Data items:
◆ ◆ ◆

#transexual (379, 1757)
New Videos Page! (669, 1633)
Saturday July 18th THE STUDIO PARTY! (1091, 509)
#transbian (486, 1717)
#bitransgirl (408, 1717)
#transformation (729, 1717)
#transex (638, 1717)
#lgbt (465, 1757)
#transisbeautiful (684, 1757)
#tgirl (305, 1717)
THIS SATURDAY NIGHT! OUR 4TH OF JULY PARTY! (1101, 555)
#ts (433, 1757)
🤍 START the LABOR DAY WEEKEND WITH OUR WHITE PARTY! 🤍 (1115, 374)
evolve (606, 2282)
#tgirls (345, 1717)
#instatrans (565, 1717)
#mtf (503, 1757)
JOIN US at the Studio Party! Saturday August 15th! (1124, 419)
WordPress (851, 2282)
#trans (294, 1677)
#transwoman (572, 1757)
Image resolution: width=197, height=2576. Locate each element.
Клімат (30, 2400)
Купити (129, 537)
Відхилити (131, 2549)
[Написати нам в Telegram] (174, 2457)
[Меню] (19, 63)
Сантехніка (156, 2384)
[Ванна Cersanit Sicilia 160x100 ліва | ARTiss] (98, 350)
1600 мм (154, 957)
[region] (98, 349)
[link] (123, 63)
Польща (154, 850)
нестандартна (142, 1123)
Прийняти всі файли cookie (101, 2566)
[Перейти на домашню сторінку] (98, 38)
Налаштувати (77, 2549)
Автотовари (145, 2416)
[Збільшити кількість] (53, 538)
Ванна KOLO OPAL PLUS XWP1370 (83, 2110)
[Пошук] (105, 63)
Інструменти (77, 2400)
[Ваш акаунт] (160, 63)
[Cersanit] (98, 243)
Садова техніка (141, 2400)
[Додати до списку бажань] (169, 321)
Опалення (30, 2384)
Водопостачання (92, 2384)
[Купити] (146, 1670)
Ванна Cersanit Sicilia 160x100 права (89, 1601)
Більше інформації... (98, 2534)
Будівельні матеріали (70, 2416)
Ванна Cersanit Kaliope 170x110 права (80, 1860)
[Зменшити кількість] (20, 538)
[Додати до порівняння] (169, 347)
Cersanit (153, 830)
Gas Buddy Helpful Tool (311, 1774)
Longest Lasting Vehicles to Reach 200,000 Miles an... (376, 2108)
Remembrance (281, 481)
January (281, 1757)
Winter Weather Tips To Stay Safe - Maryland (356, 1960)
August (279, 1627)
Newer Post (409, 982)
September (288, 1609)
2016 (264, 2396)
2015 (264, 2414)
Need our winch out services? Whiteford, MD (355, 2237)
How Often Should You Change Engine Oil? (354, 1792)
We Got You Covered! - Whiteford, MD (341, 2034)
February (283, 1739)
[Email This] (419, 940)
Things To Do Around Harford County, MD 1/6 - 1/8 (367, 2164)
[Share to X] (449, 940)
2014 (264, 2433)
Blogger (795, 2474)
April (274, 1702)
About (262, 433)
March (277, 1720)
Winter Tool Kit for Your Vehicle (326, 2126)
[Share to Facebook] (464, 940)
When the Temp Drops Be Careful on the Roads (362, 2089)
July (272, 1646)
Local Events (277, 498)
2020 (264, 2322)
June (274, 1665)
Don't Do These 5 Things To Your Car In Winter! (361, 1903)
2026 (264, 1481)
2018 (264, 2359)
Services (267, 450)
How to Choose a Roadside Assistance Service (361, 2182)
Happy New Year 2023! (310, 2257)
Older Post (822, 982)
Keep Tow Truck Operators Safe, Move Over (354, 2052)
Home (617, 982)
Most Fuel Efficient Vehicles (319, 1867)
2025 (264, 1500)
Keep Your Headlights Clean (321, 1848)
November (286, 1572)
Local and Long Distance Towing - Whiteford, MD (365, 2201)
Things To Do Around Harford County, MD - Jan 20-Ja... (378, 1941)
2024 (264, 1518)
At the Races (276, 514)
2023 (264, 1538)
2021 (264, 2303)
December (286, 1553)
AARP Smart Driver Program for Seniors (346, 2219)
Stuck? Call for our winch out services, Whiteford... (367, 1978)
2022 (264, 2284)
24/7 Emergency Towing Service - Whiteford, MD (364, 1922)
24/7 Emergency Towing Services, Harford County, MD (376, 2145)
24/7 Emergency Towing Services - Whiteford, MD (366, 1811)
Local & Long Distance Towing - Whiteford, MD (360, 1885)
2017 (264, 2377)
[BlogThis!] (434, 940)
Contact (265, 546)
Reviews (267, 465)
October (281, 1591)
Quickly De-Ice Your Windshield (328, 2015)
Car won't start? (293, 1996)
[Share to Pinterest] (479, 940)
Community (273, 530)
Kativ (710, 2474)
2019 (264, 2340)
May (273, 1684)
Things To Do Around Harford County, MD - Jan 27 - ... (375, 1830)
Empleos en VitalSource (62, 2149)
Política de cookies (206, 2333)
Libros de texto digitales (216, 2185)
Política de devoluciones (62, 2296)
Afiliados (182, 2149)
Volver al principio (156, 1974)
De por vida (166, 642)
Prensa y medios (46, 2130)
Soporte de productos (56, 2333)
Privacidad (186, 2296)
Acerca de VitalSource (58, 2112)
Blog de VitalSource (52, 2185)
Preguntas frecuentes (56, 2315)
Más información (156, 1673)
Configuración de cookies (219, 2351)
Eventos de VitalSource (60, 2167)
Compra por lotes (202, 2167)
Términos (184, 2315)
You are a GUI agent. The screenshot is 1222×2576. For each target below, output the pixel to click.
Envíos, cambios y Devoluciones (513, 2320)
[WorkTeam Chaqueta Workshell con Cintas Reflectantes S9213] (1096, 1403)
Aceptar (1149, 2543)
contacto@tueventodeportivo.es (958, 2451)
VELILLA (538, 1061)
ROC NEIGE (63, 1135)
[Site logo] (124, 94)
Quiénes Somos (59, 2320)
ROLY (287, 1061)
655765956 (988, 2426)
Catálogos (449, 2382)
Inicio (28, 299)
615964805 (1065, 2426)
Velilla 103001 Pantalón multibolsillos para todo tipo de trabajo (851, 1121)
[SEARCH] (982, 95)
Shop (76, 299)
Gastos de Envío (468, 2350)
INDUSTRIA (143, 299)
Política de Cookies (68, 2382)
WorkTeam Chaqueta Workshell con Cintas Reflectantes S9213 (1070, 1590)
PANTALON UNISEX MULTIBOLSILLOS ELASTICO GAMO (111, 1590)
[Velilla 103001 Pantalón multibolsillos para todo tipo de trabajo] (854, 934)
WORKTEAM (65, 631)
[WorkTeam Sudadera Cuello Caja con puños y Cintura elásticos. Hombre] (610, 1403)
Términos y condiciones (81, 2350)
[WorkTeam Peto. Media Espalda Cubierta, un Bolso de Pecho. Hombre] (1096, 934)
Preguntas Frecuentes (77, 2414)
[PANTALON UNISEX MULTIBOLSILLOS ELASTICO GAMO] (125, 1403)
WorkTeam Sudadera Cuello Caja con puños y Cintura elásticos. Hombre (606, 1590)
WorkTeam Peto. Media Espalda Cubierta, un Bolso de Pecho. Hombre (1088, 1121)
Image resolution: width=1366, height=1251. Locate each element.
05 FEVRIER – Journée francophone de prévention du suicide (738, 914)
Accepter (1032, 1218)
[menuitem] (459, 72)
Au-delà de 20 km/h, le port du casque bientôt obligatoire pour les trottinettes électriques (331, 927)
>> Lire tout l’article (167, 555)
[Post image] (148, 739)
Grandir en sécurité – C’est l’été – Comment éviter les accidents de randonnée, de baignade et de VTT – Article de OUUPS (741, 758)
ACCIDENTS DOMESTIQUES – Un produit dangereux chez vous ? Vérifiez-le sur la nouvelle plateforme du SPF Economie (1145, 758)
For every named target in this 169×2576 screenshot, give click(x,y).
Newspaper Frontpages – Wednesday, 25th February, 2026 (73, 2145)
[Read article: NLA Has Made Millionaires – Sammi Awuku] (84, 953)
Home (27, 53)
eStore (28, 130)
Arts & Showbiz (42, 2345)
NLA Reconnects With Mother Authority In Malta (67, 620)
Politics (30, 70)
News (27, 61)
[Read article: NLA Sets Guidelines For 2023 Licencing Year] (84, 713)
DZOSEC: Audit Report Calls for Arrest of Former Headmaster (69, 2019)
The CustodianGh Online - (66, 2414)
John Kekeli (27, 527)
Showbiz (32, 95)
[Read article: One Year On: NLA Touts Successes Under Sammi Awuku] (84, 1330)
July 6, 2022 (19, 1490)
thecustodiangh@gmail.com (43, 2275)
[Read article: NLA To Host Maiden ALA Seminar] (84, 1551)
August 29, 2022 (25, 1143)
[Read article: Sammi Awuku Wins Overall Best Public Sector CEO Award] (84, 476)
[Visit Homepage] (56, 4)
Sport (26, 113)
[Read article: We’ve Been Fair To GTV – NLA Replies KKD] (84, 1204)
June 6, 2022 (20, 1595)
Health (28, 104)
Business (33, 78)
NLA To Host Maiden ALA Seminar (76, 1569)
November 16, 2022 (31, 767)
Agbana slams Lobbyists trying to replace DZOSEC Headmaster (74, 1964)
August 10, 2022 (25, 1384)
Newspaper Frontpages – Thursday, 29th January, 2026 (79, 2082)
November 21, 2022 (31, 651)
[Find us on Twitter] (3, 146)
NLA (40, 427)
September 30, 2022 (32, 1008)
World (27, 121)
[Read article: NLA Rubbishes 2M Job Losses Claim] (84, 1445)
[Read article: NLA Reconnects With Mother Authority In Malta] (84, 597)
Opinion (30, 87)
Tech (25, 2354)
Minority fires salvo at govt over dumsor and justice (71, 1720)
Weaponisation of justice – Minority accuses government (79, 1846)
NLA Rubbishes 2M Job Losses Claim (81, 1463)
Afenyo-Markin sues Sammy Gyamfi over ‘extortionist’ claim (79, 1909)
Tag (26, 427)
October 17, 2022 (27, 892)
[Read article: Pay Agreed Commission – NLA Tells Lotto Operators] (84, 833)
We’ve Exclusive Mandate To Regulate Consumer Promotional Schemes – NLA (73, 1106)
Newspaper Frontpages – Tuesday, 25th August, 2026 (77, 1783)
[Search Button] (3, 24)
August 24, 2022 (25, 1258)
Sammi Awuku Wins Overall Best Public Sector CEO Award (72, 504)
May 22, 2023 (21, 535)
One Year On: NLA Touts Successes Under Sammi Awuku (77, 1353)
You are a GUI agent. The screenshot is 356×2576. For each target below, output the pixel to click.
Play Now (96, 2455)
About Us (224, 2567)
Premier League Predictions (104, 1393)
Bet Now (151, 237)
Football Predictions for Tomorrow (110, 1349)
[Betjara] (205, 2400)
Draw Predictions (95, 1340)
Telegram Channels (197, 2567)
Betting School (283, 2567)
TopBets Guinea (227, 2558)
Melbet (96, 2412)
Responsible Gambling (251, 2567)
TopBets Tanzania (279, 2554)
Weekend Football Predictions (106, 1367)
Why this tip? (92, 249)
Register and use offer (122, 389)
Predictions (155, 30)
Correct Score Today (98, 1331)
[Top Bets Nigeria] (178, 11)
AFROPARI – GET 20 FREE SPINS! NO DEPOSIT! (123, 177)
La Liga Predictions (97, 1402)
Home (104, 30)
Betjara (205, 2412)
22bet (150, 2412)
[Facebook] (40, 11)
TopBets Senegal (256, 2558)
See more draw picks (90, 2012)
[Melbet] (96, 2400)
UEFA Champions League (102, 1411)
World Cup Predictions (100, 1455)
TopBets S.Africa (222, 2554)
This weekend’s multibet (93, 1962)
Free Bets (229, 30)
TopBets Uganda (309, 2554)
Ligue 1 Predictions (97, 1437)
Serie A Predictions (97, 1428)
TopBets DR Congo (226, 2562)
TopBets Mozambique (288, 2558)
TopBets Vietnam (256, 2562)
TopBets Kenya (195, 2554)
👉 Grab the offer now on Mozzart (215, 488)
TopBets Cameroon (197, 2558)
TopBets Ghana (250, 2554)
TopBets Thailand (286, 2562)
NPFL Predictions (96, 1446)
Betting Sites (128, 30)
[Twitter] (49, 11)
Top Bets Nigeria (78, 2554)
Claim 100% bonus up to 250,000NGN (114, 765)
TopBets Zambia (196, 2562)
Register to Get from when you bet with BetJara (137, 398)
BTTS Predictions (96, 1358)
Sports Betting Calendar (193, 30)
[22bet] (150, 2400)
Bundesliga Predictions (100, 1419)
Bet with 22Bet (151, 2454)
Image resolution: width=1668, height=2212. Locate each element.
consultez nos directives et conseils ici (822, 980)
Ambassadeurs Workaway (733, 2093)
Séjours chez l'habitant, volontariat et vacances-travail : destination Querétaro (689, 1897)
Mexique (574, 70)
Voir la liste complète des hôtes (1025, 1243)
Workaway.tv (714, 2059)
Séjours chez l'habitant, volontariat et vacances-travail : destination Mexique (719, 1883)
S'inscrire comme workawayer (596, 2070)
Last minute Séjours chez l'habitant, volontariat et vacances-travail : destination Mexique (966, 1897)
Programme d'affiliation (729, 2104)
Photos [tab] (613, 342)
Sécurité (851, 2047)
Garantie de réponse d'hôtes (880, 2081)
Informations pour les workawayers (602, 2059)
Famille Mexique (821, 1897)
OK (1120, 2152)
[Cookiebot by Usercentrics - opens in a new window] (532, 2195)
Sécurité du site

◆ ◆ ◆

For this exercise, repeat exactly the lines of the data above from the one with "Términos y condiciones (81, 2350)" down to the one with "[Post image] (148, 739)", both end lines included.

Task response →
Términos y condiciones (81, 2350)
[WorkTeam Peto. Media Espalda Cubierta, un Bolso de Pecho. Hombre] (1096, 934)
Preguntas Frecuentes (77, 2414)
[PANTALON UNISEX MULTIBOLSILLOS ELASTICO GAMO] (125, 1403)
WorkTeam Sudadera Cuello Caja con puños y Cintura elásticos. Hombre (606, 1590)
WorkTeam Peto. Media Espalda Cubierta, un Bolso de Pecho. Hombre (1088, 1121)
Image resolution: width=1366, height=1251. Locate each element.
05 FEVRIER – Journée francophone de prévention du suicide (738, 914)
Accepter (1032, 1218)
[menuitem] (459, 72)
Au-delà de 20 km/h, le port du casque bientôt obligatoire pour les trottinettes électriques (331, 927)
>> Lire tout l’article (167, 555)
[Post image] (148, 739)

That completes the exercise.